Start of DATASET CONTENT

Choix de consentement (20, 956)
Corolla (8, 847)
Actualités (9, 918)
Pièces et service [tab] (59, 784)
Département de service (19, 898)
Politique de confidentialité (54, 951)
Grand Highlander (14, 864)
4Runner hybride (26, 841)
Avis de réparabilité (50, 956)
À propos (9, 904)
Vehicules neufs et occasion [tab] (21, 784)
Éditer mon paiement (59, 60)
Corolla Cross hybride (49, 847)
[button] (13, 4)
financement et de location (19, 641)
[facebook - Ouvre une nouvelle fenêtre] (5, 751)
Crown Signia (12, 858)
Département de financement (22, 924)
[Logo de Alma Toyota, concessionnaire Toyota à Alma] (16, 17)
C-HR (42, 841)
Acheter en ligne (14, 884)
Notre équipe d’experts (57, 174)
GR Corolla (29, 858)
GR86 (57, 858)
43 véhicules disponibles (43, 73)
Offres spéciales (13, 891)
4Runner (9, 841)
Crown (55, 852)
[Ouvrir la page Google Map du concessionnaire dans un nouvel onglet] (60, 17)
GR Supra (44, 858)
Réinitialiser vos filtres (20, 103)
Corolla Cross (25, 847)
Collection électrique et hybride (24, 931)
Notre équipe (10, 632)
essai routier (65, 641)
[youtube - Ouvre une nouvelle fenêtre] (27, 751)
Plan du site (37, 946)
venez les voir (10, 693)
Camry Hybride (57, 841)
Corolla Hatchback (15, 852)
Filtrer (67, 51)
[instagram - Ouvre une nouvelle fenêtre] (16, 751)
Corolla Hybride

End of DATASET CONTENT

THE REQUEST: Rewrite all the entries, changing "Corolla" to "Prius" and leaving everything else the same.

RESPONSE TO THIS TASK:
Choix de consentement (20, 956)
Prius (8, 847)
Actualités (9, 918)
Pièces et service [tab] (59, 784)
Département de service (19, 898)
Politique de confidentialité (54, 951)
Grand Highlander (14, 864)
4Runner hybride (26, 841)
Avis de réparabilité (50, 956)
À propos (9, 904)
Vehicules neufs et occasion [tab] (21, 784)
Éditer mon paiement (59, 60)
Prius Cross hybride (49, 847)
[button] (13, 4)
financement et de location (19, 641)
[facebook - Ouvre une nouvelle fenêtre] (5, 751)
Crown Signia (12, 858)
Département de financement (22, 924)
[Logo de Alma Toyota, concessionnaire Toyota à Alma] (16, 17)
C-HR (42, 841)
Acheter en ligne (14, 884)
Notre équipe d’experts (57, 174)
GR Prius (29, 858)
GR86 (57, 858)
43 véhicules disponibles (43, 73)
Offres spéciales (13, 891)
4Runner (9, 841)
Crown (55, 852)
[Ouvrir la page Google Map du concessionnaire dans un nouvel onglet] (60, 17)
GR Supra (44, 858)
Réinitialiser vos filtres (20, 103)
Prius Cross (25, 847)
Collection électrique et hybride (24, 931)
Notre équipe (10, 632)
essai routier (65, 641)
[youtube - Ouvre une nouvelle fenêtre] (27, 751)
Plan du site (37, 946)
venez les voir (10, 693)
Camry Hybride (57, 841)
Prius Hatchback (15, 852)
Filtrer (67, 51)
[instagram - Ouvre une nouvelle fenêtre] (16, 751)
Prius Hybride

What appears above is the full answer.